Others may disagree with this definition, however, there is no ambiguity about the concept being referred to, and the clade it would identify on a given phylogeny.
Phylogenetic definitions are not only beneficial at higher (above species), but also at shallow (species or below-species) taxonomic levels. For example, reconciling Linnaean names with polyphyletic taxa, which are very common across all domains of life, is clearly non-trivial. Often, clades can be diagnosed by interesting morphological or genetic synapomorphies. Traditional taxon names offer little help in referring to such clades, especially if, as is very common, type specimens are missing from the analyses. For example, Crowl et al. (2015) found that Campanula erinus, a widespread taxon in the Mediterranean basin, nested in a clade of narrow Aegean archipelago endemics, is polyphyletic and polyploid. In a more in-depth study, Crowl et al. (2017) discovered cryptic diversity within this species due to hybridization with C. creutzburgii, which revealed a hybrid lineage that is morphologically identical to C. erinus, but differs by having a different ploidy (8 × vs. the parental 4 ×). An apomorphy-based clade definition using the trait octoploidy now allows the semantically unambiguous taxonomic recognition of this otherwise cryptic group (Crowl and Cellinese 2017).

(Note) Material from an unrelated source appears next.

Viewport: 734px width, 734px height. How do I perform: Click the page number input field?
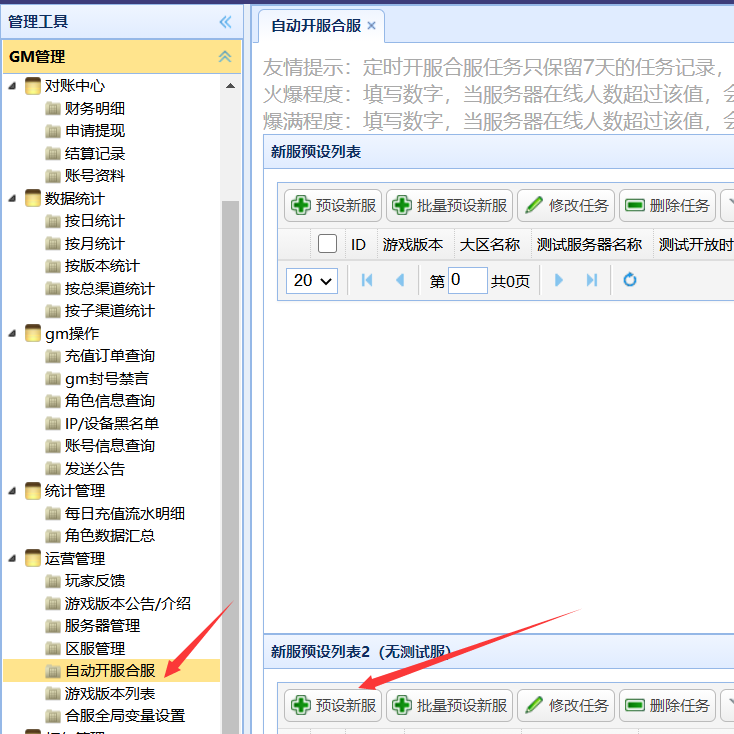[x=467, y=281]
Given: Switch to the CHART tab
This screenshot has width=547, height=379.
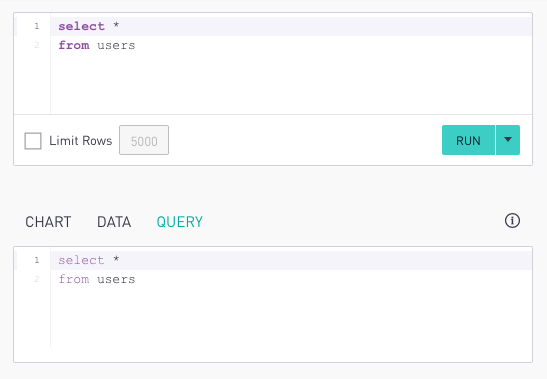Looking at the screenshot, I should click(48, 222).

Likewise, in other domains, in particular fungi and bacteria, taxa are often so poorly known that only unnamed “phylotypes” can be identified (e.g., Massana et al. 2000; Kim et al. 2012; Lin et al. 2014; Hibbett 2016). Phylogenetic definitions can address these cases, because specifiers can use any uniquely identifiable object suitable for matching the taxonomic unit represented by nodes in a tree. To illustrate this point, in the above Campanulaceae example, the taxonomic unit identified by having scientific name Campanula latifolia could also be identified by molecular sequence(s) (e.g., “GenBank: EF141027”), or, as in Crowl and Cellinese (2017), using a specific herbarium specimen with a globally unique identifier.

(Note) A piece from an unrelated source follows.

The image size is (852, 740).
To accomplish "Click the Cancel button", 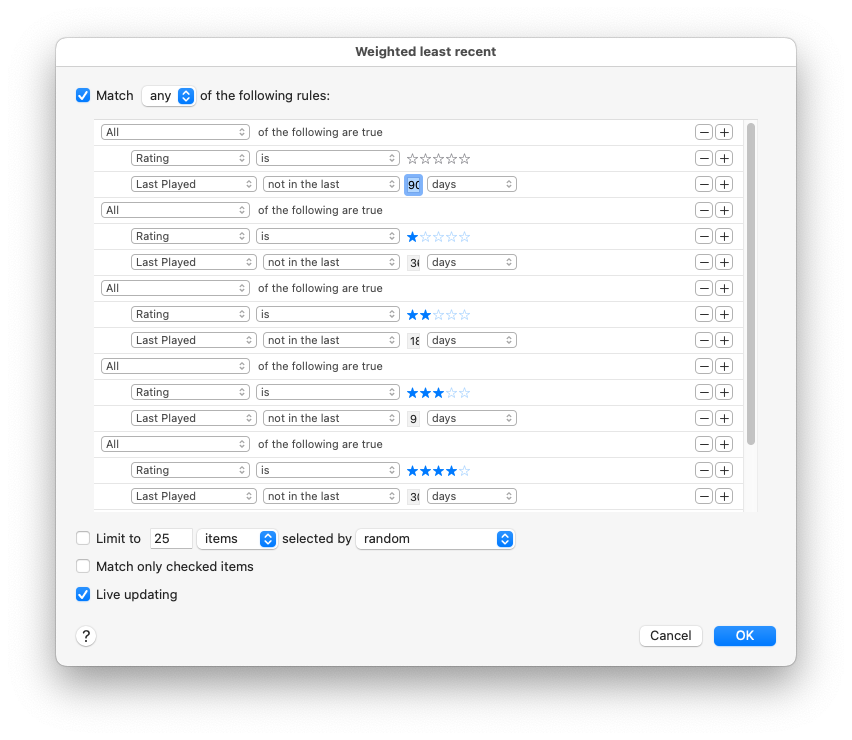I will (x=670, y=636).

This potential extends below the species level, for example, to label and query monophyletic entities corresponding to subsets of populations or polyploid derivatives that show interesting evolutionary and/or biogeographic patterns, but are currently unnamed. These entities are not considered ‘species’ and a clear mechanism to name them is lacking from all of the formal nomenclature codes. For data publishing, aggregation, and retrieval systems built around names instead of meaning, data for such entities cannot be recovered, certainly not computationally.

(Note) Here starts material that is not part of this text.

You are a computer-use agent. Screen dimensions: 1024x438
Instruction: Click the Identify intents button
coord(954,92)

These advantages of phylogenetic definitions are widely acknowledged, and phylogenetic definitions have been applied across multiple biological domains in numerous recent phylogenetic studies, resulting in the publication of many clade names, some of which were subsequently repurposed in other analyses (Borchiellini et al. 2004; Joyce et al. 2004; Cantino et al. 2007; Conrad et al. 2011; Soltis et al. 2011; Adl et al. 2012; Cárdenas et al. 2012; Hill et al. 2013; Mannion et al. 2013; Schoch 2013; Sterli et al. 2013; Torres-Carvajal and Mafla-Endara 2013; Wojciechowski 2013; Clemens et al. 2014; Hundt et al. 2014; Rabi et al. 2014; Sferco et al. 2015; Madzia and Cau 2015; Spatafora et al. 2016; Crowl and Cellinese 2017; Wright et al. 2017; Hibbett et al. 2018; de Queiroz et al. 2020; among numerous others). Arguably, this constitutes ample evidence that generating and using taxon concepts defined by patterns of ancestry constitutes an increasing need by the community, and that there is a growing consensus on how to define and use names for such concepts.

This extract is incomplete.